What is expected
From the records below, print exactly the lines starting at the one containing "Start Quiz (140, 229)" and ending at the one containing "[Industry Dive RSS feed] (234, 2300)", ends included, and nothing else.

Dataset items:
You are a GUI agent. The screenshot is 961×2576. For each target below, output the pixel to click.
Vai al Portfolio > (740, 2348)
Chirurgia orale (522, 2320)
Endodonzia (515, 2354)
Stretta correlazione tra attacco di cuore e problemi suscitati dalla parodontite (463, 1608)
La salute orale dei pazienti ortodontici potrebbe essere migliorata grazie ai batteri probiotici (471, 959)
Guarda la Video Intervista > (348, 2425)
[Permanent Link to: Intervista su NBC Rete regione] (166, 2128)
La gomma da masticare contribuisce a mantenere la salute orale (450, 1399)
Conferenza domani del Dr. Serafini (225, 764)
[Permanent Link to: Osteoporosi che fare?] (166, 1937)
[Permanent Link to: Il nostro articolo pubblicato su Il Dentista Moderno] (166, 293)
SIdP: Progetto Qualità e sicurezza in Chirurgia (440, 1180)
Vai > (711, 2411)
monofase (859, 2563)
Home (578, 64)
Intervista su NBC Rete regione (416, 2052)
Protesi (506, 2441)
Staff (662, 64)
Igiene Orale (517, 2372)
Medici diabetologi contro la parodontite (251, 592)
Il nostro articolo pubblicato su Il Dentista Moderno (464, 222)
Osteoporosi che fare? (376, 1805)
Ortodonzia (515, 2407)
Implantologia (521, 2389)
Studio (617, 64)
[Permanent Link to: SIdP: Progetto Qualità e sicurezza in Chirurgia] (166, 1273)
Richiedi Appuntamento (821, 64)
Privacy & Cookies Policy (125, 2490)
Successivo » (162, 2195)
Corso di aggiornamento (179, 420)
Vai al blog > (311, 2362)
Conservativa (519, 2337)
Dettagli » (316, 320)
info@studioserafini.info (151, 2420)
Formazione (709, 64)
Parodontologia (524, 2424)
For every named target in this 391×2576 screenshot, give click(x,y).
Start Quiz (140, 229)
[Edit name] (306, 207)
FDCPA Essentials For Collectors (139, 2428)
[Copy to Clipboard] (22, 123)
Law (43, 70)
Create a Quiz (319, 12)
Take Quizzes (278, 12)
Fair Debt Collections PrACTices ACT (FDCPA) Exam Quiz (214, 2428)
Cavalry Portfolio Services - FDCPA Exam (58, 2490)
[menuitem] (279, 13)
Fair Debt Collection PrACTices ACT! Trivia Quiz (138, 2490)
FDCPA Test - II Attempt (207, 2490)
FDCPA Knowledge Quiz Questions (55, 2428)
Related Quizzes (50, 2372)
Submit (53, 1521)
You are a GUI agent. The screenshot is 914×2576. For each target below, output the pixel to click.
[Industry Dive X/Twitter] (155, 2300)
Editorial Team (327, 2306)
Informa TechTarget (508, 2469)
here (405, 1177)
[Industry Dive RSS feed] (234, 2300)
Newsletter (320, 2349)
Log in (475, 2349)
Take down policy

Solution to this problem
Start Quiz (140, 229)
[Edit name] (306, 207)
FDCPA Essentials For Collectors (139, 2428)
[Copy to Clipboard] (22, 123)
Law (43, 70)
Create a Quiz (319, 12)
Take Quizzes (278, 12)
Fair Debt Collections PrACTices ACT (FDCPA) Exam Quiz (214, 2428)
Cavalry Portfolio Services - FDCPA Exam (58, 2490)
[menuitem] (279, 13)
Fair Debt Collection PrACTices ACT! Trivia Quiz (138, 2490)
FDCPA Test - II Attempt (207, 2490)
FDCPA Knowledge Quiz Questions (55, 2428)
Related Quizzes (50, 2372)
Submit (53, 1521)
You are a GUI agent. The screenshot is 914×2576. For each target below, output the pixel to click.
[Industry Dive X/Twitter] (155, 2300)
Editorial Team (327, 2306)
Informa TechTarget (508, 2469)
here (405, 1177)
[Industry Dive RSS feed] (234, 2300)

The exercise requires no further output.